◆ **Dataset entries**:

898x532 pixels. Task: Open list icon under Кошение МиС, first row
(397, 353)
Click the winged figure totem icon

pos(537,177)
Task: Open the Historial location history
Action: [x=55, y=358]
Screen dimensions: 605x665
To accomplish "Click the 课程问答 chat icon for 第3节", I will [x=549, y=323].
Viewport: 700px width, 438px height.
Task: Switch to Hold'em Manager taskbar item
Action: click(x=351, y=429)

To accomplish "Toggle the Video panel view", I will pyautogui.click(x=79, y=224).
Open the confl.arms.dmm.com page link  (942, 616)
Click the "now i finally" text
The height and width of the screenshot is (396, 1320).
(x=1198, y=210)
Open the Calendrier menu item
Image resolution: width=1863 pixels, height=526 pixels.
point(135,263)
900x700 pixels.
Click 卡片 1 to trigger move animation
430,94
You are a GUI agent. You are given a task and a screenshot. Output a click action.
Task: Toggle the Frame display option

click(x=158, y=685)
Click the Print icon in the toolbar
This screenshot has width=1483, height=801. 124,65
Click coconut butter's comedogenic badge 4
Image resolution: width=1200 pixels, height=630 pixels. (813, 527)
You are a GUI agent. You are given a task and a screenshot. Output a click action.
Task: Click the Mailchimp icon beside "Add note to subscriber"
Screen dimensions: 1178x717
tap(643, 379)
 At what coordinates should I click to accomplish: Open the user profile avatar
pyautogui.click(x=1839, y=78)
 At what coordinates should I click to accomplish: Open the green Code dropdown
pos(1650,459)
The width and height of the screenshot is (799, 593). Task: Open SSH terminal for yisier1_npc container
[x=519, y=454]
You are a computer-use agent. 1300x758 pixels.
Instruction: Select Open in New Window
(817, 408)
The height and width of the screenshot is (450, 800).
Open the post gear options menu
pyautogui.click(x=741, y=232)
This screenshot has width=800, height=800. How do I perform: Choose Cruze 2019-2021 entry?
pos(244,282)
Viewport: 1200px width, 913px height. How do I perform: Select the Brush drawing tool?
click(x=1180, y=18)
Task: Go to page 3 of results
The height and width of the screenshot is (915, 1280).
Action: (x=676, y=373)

◆ **Problem details**: Would you write the records out again, word for word?

◆ **Answer section**:
898x532 pixels. Task: Open list icon under Кошение МиС, first row
(397, 353)
Click the winged figure totem icon

pos(537,177)
Task: Open the Historial location history
Action: [x=55, y=358]
Screen dimensions: 605x665
To accomplish "Click the 课程问答 chat icon for 第3节", I will [x=549, y=323].
Viewport: 700px width, 438px height.
Task: Switch to Hold'em Manager taskbar item
Action: click(x=351, y=429)

To accomplish "Toggle the Video panel view", I will pyautogui.click(x=79, y=224).
Open the confl.arms.dmm.com page link  (942, 616)
Click the "now i finally" text
The height and width of the screenshot is (396, 1320).
(x=1198, y=210)
Open the Calendrier menu item
Image resolution: width=1863 pixels, height=526 pixels.
point(135,263)
900x700 pixels.
Click 卡片 1 to trigger move animation
430,94
You are a GUI agent. You are given a task and a screenshot. Output a click action.
Task: Toggle the Frame display option

click(x=158, y=685)
Click the Print icon in the toolbar
This screenshot has width=1483, height=801. 124,65
Click coconut butter's comedogenic badge 4
Image resolution: width=1200 pixels, height=630 pixels. (813, 527)
You are a GUI agent. You are given a task and a screenshot. Output a click action.
Task: Click the Mailchimp icon beside "Add note to subscriber"
Screen dimensions: 1178x717
tap(643, 379)
 At what coordinates should I click to accomplish: Open the user profile avatar
pyautogui.click(x=1839, y=78)
 At what coordinates should I click to accomplish: Open the green Code dropdown
pos(1650,459)
The width and height of the screenshot is (799, 593). Task: Open SSH terminal for yisier1_npc container
[x=519, y=454]
You are a computer-use agent. 1300x758 pixels.
Instruction: Select Open in New Window
(817, 408)
The height and width of the screenshot is (450, 800).
Open the post gear options menu
pyautogui.click(x=741, y=232)
This screenshot has width=800, height=800. How do I perform: Choose Cruze 2019-2021 entry?
pos(244,282)
Viewport: 1200px width, 913px height. How do I perform: Select the Brush drawing tool?
click(x=1180, y=18)
Task: Go to page 3 of results
The height and width of the screenshot is (915, 1280).
Action: (x=676, y=373)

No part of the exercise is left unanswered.